Your instructions =
Reproduce word for word the lines of the listing below, beginning at the line that contains "You are a computer-use agent. 1023x662" and stopping after the line that contains "(x=63, y=97)", with both of those lines included. Leave the pictures out of your answer.

Information supplied =
%%

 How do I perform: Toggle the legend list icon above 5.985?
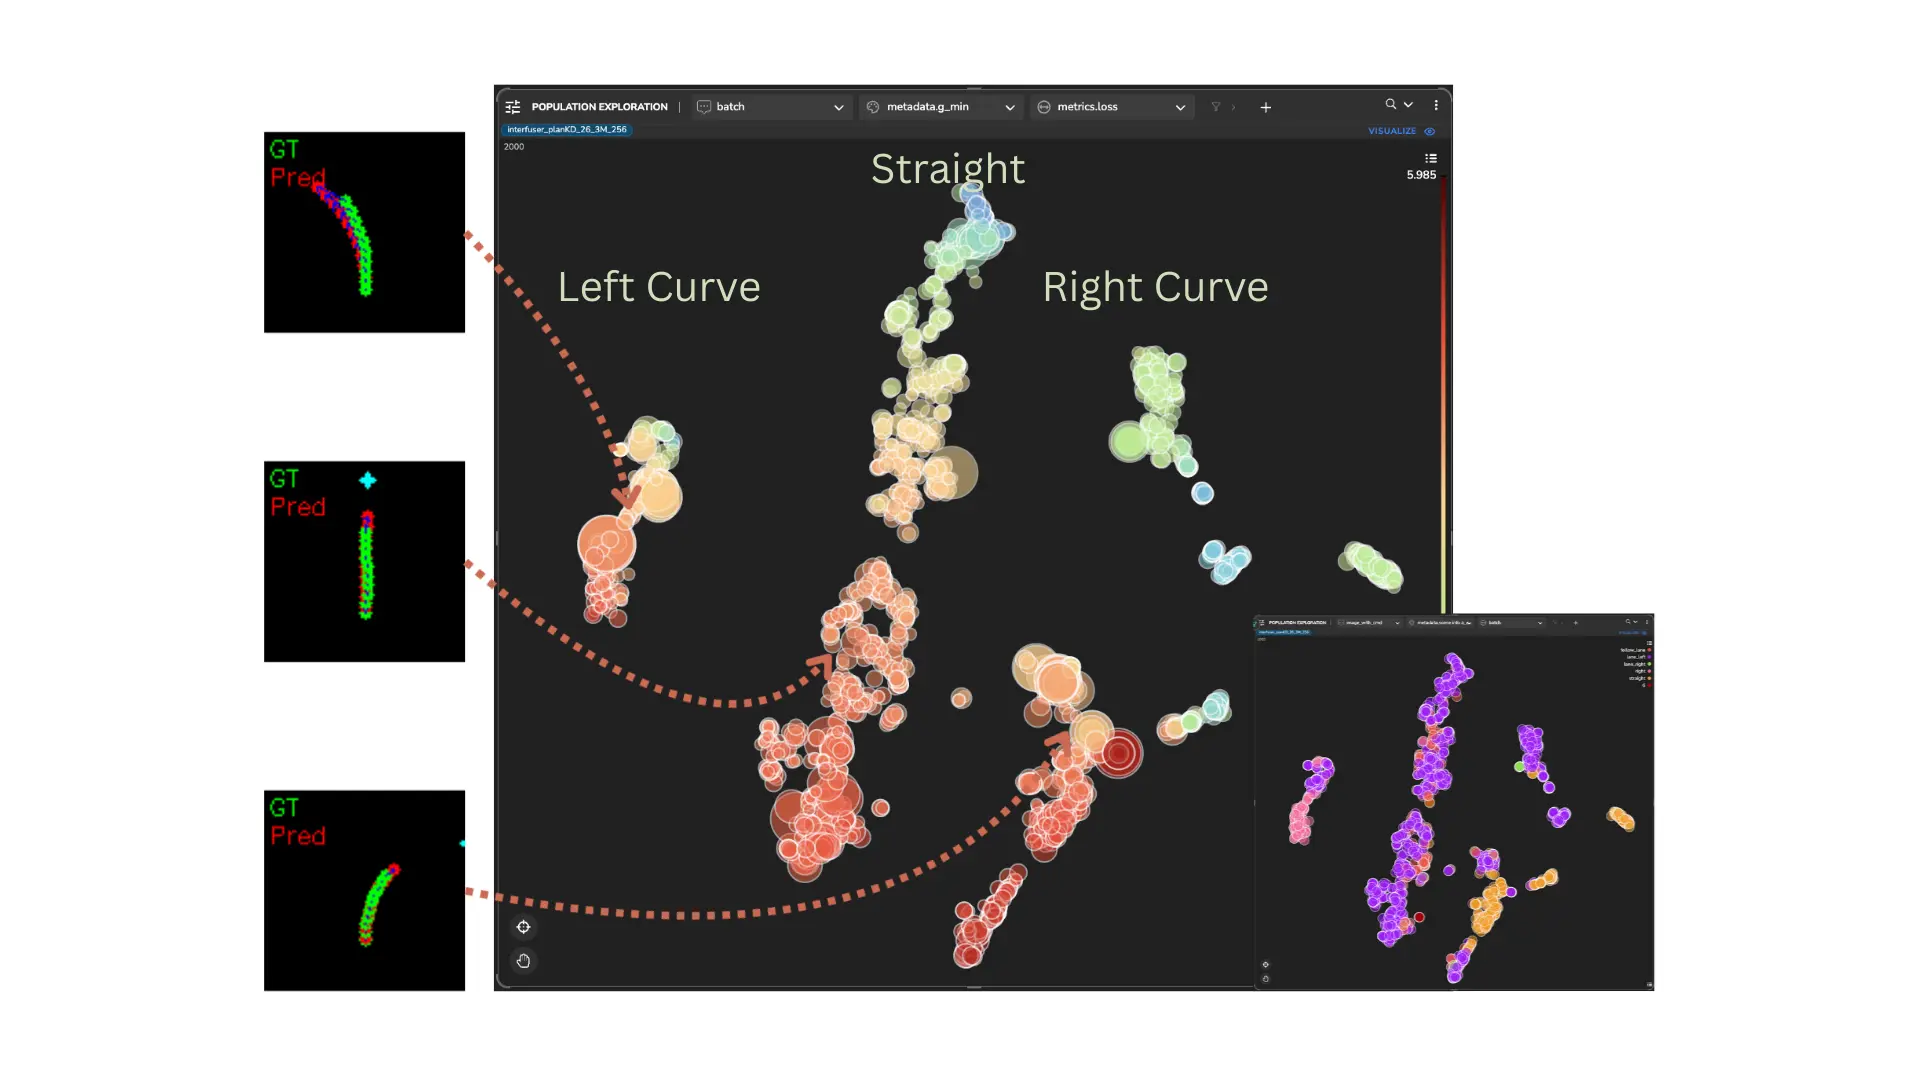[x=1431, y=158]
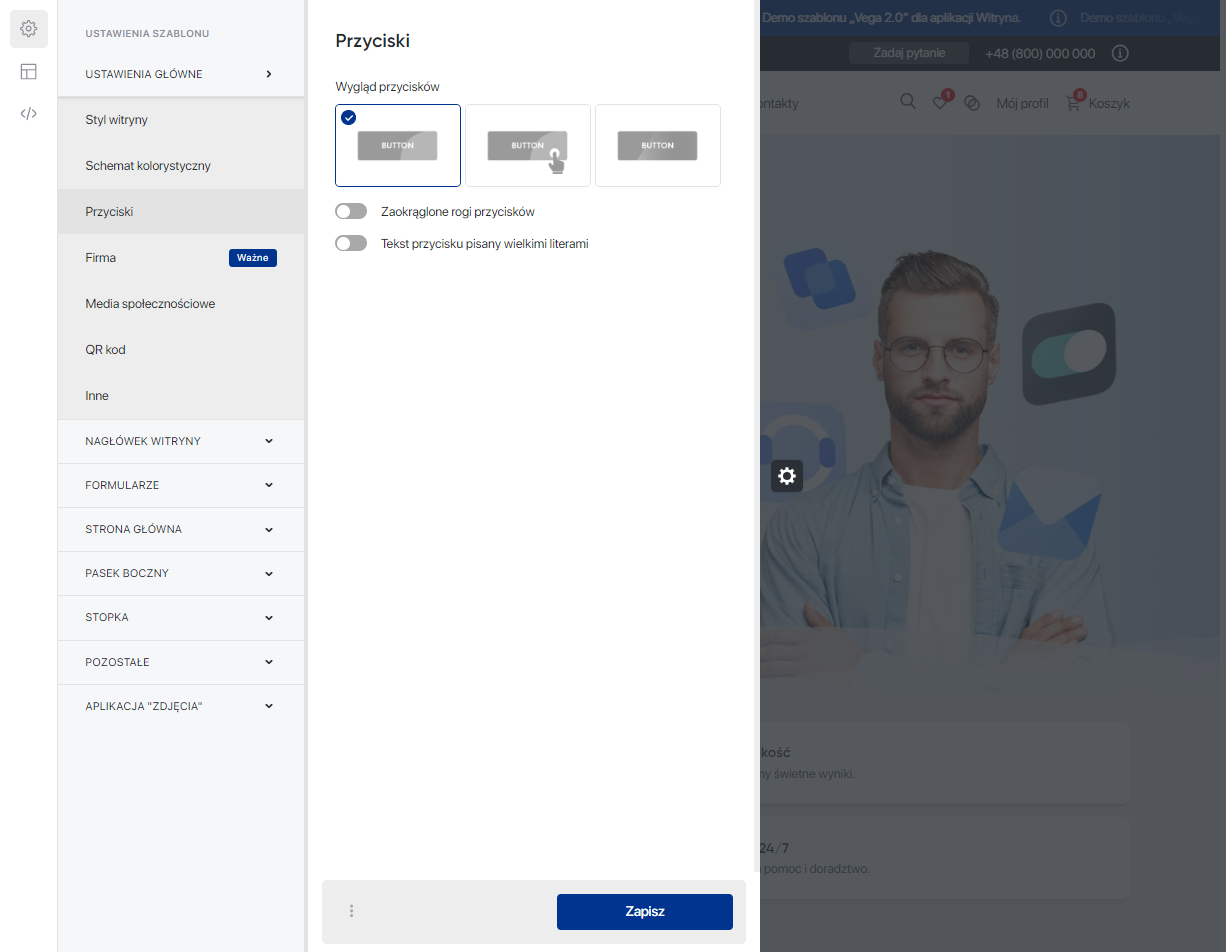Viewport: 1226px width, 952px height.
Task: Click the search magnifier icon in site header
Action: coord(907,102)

%%
%%

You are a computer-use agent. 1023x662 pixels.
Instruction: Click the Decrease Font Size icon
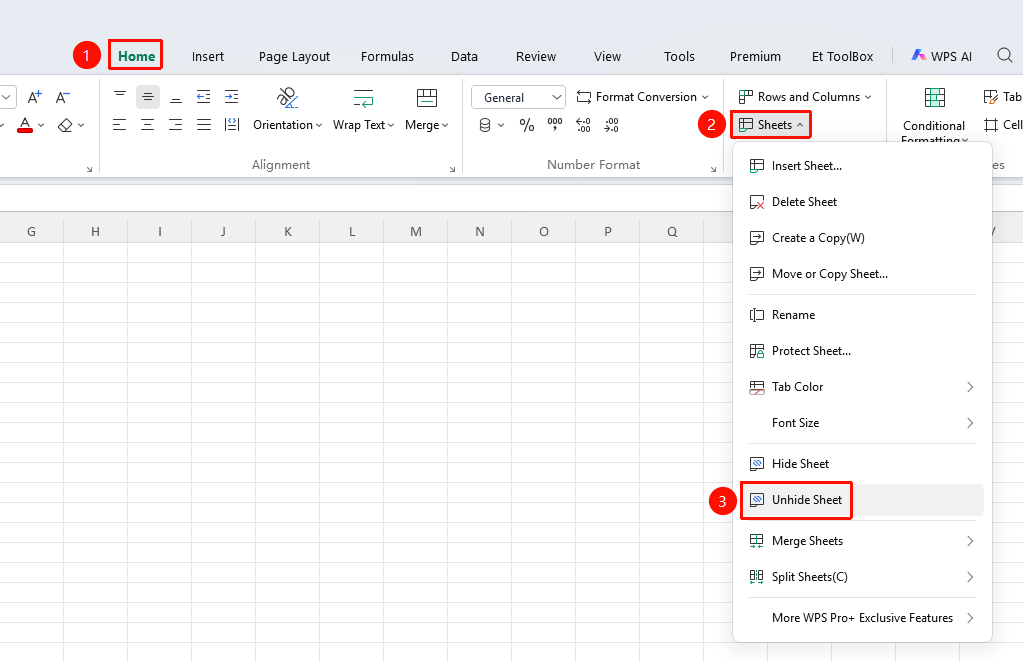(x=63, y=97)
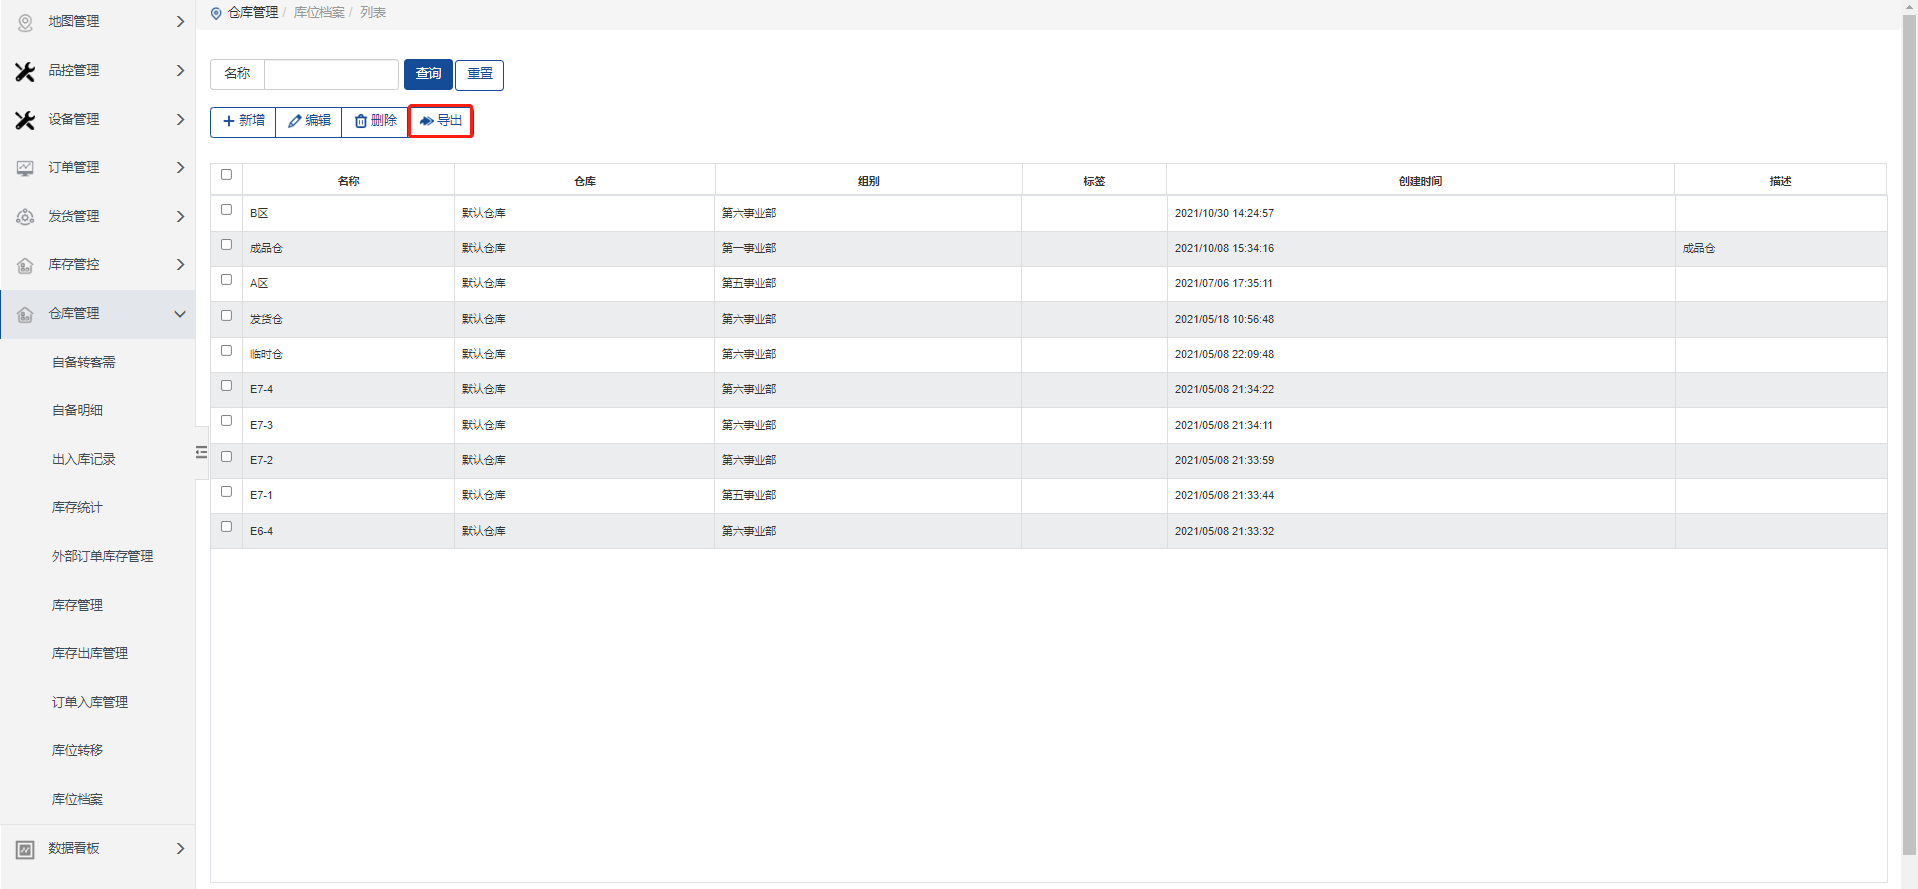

%%
%%

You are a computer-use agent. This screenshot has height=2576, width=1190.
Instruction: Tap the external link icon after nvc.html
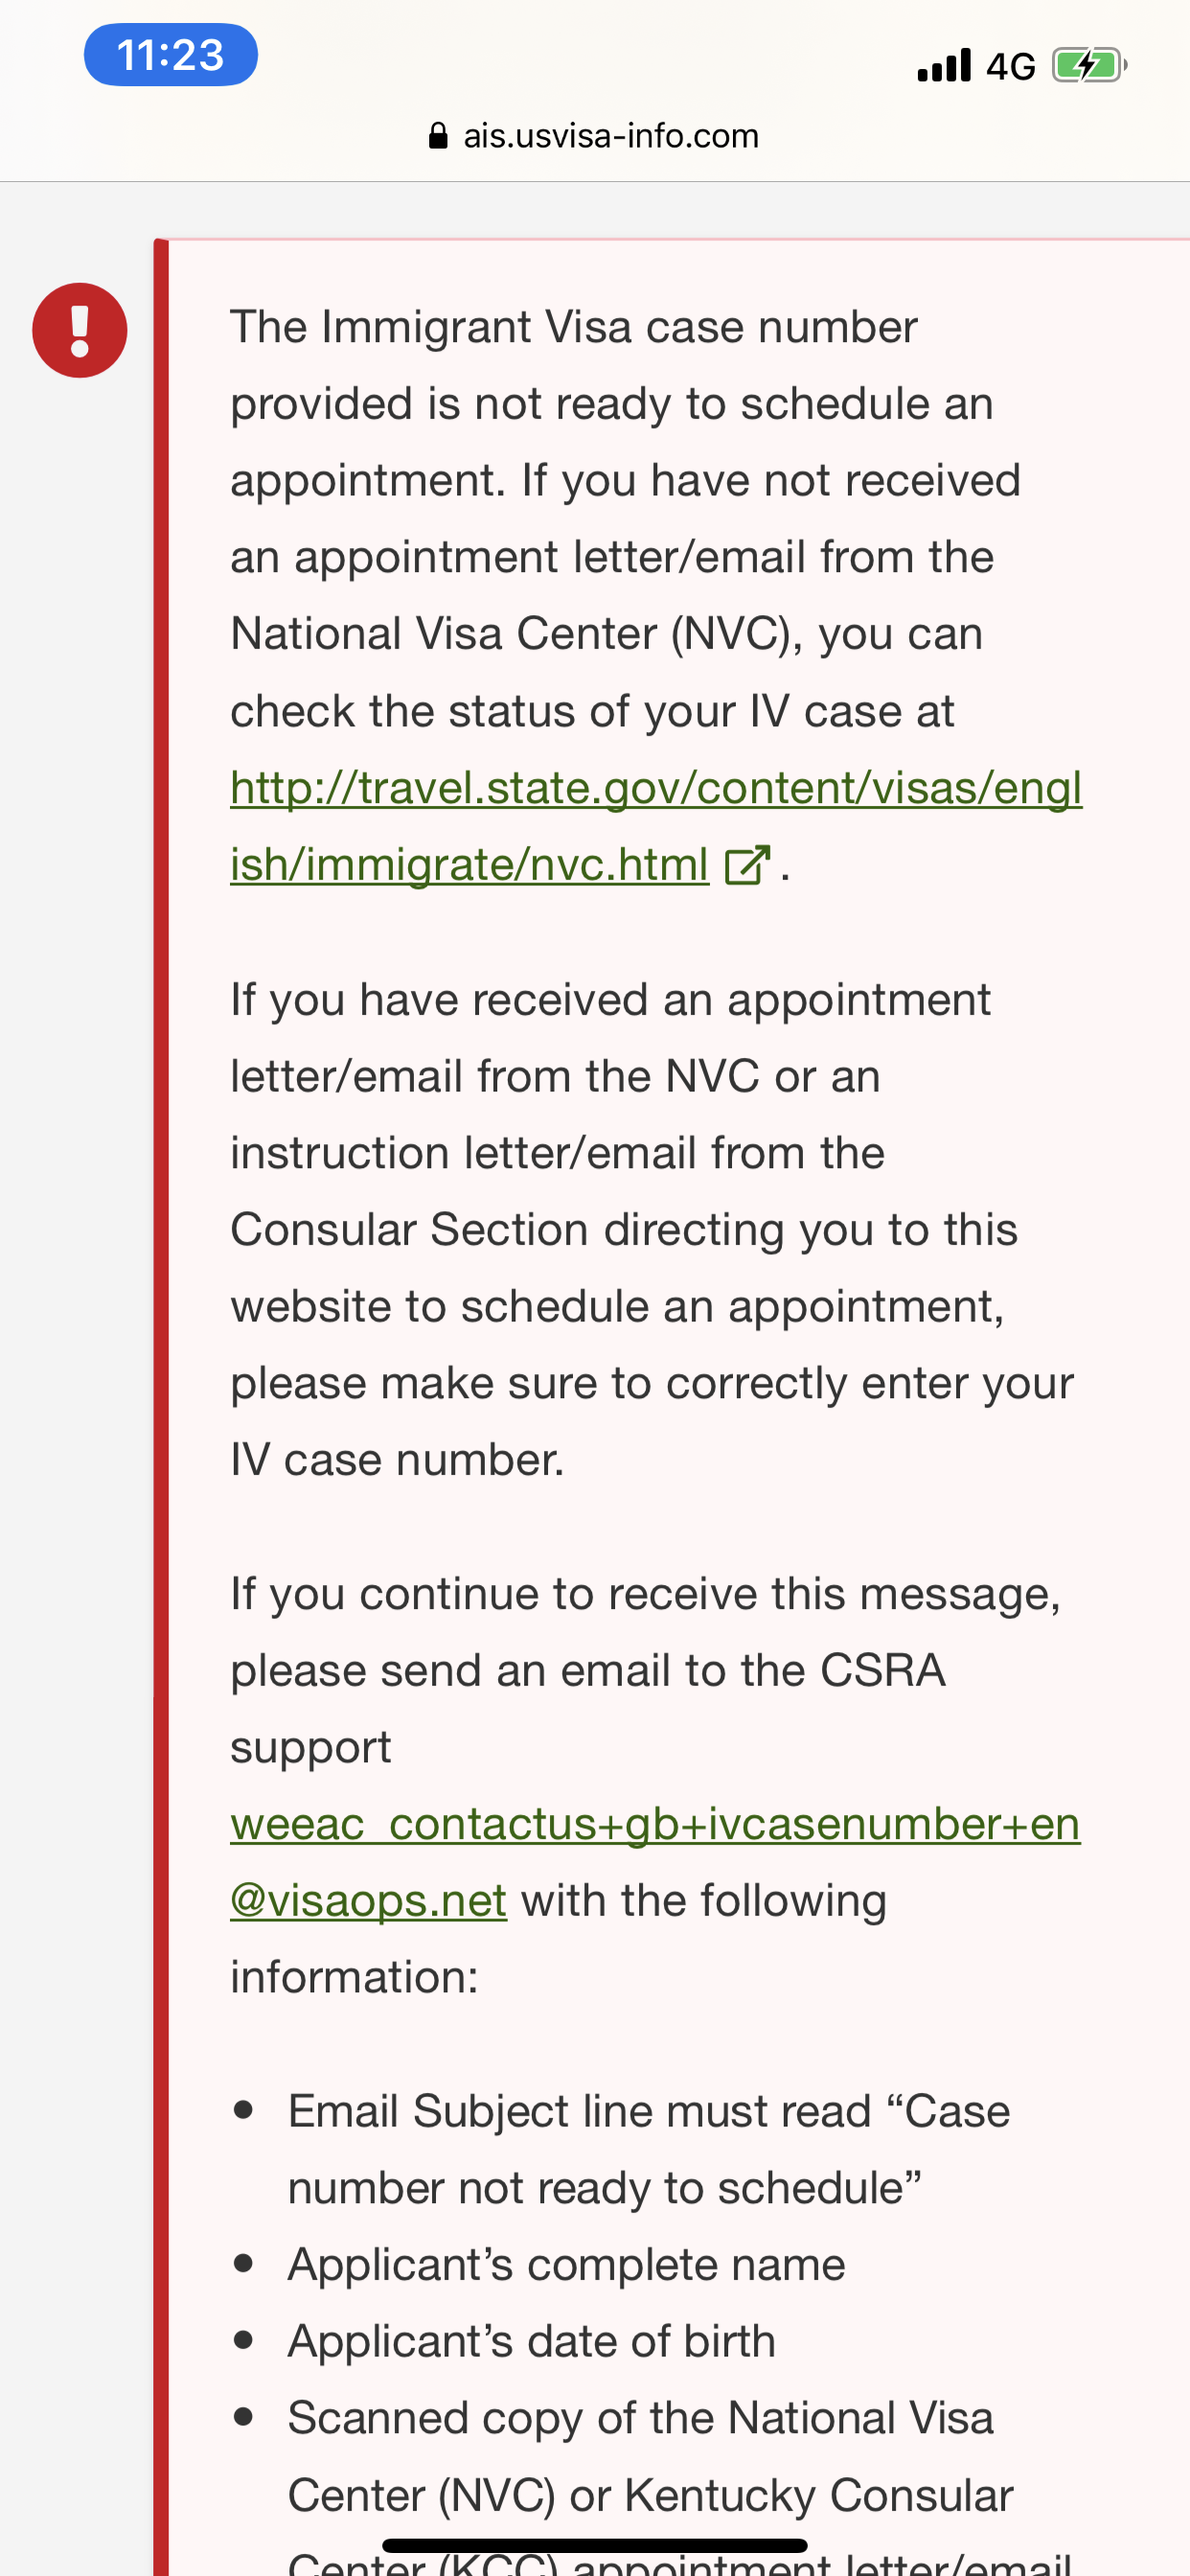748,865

%%

Task output =
You are a computer-use agent. 1023x662 pixels.
Instruction: Click the Decrease Font Size icon
(x=63, y=97)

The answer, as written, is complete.